I was watching a Great Strides video the other day about a little girl named Lilly who has CF. Her mom used the song "Just Breathe" by Pearl Jam in her video, and I loved it. You can click below to play it while you read whats on my mind this morning.
I have been doing a little research on Drew's mutations, mostly because I haven't in a while and I just wanted to make sure that I understand what he's got going on. I'll take a step back first with a little bit of the biology on CF mutations. This info is probably going to take you all the way back to middle school, so bear with me :) Remember those genetics charts - aka the Punnett Square? Here's a picture to refresh your memory
That's how the genetics of Cystic Fibrosis work. Martin and I are carriers. If you think of the big G as the dominant trait and the little g as the recessive trait or the "mutation" in the gene causing it to not work properly, we each have one big G and one little g. Together, a big and a little do not equal the disease. Two big G's would mean that you got two of the dominant genes and therefore none of the "mutations". One big and one little would make you a carrier - like Martin and I are. We each got 1 dominant and one recessive gene from our parents. To get the disease you would need two little g's. Drew got my little g and Martin's little g. Make sense?
So now the crazy part of CF. There are thousands of kinds of little g's. (And for the record, the G's are demonstration purposes only, absolutely nothing to do with CF whatsoever). The two that Drew has are called ΔF508 (or Delta F 508) and R560T. ΔF508 is the most common CF mutation while R560T is more rare. Not all CF mutations cause the same problems, which is one of the challenges that doctors and researchers deal with in their search for treatments and a cure. All of these thousands of kinds of mutations are grouped into 5 classes based on what complications they cause. To make things even crazier, everyone with CF has TWO mutations (or they wouldn't have the disease) and the combinations of mutations from different classes makes it near impossible to pinpoint how a person is going to be affected.
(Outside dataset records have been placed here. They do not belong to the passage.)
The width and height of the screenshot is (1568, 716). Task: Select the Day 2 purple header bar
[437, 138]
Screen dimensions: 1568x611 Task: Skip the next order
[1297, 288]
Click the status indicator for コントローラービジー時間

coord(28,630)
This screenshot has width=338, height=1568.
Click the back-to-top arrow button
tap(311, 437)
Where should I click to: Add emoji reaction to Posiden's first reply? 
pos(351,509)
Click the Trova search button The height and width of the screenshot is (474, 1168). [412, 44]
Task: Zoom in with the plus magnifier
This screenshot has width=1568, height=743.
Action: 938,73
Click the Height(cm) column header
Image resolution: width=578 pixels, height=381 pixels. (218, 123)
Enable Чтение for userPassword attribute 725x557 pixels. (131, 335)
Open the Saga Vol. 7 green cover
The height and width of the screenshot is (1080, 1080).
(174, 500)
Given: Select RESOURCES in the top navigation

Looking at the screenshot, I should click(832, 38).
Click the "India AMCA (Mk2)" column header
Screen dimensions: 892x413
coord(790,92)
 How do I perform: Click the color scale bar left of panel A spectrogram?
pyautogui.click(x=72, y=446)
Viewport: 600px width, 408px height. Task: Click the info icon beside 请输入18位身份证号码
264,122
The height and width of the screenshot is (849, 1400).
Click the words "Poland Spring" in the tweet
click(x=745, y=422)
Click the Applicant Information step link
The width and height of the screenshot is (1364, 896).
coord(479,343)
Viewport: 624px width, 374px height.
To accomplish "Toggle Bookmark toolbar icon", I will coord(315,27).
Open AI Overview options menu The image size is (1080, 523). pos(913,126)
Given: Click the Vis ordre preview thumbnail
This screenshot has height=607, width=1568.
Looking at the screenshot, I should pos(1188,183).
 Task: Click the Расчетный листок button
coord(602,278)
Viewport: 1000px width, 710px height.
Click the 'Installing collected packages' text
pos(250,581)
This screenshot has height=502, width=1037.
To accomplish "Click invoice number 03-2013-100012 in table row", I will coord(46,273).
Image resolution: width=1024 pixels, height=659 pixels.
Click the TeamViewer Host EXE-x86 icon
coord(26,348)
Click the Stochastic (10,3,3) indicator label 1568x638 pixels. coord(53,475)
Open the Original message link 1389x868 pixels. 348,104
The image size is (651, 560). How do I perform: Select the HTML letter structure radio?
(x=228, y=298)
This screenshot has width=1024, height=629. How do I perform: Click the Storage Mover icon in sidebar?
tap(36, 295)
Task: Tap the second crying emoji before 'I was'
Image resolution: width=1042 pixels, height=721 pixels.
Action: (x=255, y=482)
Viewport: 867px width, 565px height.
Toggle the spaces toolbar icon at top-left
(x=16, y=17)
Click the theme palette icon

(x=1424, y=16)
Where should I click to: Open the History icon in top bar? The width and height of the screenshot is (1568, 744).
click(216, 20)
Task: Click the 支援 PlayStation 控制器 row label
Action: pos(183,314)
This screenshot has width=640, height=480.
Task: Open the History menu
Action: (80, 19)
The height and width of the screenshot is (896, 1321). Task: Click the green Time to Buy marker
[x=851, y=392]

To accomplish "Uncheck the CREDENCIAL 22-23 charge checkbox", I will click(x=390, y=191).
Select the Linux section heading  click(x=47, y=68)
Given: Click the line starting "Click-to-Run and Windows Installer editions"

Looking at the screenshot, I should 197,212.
We all know (or will after I type this) that the cells in our bodies (yes, yours and mine) all transport chloride as part of their job. The main problem with the mutant CF genes is that the cells in a persons body have trouble regulating the chloride that moves in and out of a cell. Without this chloride working properly, the mucus that is in our bodies gets too thick causes buildups, causing problems where mucus is critical - our lungs, pancreas, and intestines. You may not think of mucus as critical to these areas of your body, but it is, and very. You just don't recognize it as "mucus" in its typical form, because you don't see it. Its just a slippery substance thats in there helping everything to move along just as it should. In CF, this is not the case because the mucus is like mucus as you think of it when you have a terrible cold and are all snotty and gross. The mucus in Drew's lungs and gut are all just thick and sticky and don't allow things to move the way they need to, leading to life threatening infections.
The thousands of different CF mutations have been put into 5 classes. I promise I'm going somewhere with all of this so bear with me. Take a look at this chart below.
Here's the quick and dirty on what that chart means in picture form. This is from Johns Hopkins. Its a little tricky to understand, but try to follow the picture. In normal cells, the CFTR (Cystic Fibrosis Transmembrane Conductance Regulator) protein acts as a channel that transports chloride into and out of cells, and regulates the passage of salts. The CFTR can also transport other ions and chemicals such as bicarbonate.
The first picture is a normal cell. If you can follow, the chloride is the little red/purple dots. They move normally in and out of the cells as they should. Now look at the picture below to understand some of the different classes of CF mutations. All work a little differently, but basically prevent chloride from being processed appropriately in some way or another.
Class 1 mutations
Defective protein production with premature termination of CFTR production. Class 1 mutations produce few or no functioning CFTR chloride channels.
Class 2 mutations
Defective trafficking of CFTR so that it does not reach the apical surface membrane where it can function.
Class 3 mutations
Defective regulation of CFTR even though it is able to reach the apical cell surface.
Class 4 mutations
CFTR reaches the apical surface but chloride transport through the channel is defective.
Class 5 mutations
Reduced production of functional CFTR. A small amount of functional CFTR may reach the surface.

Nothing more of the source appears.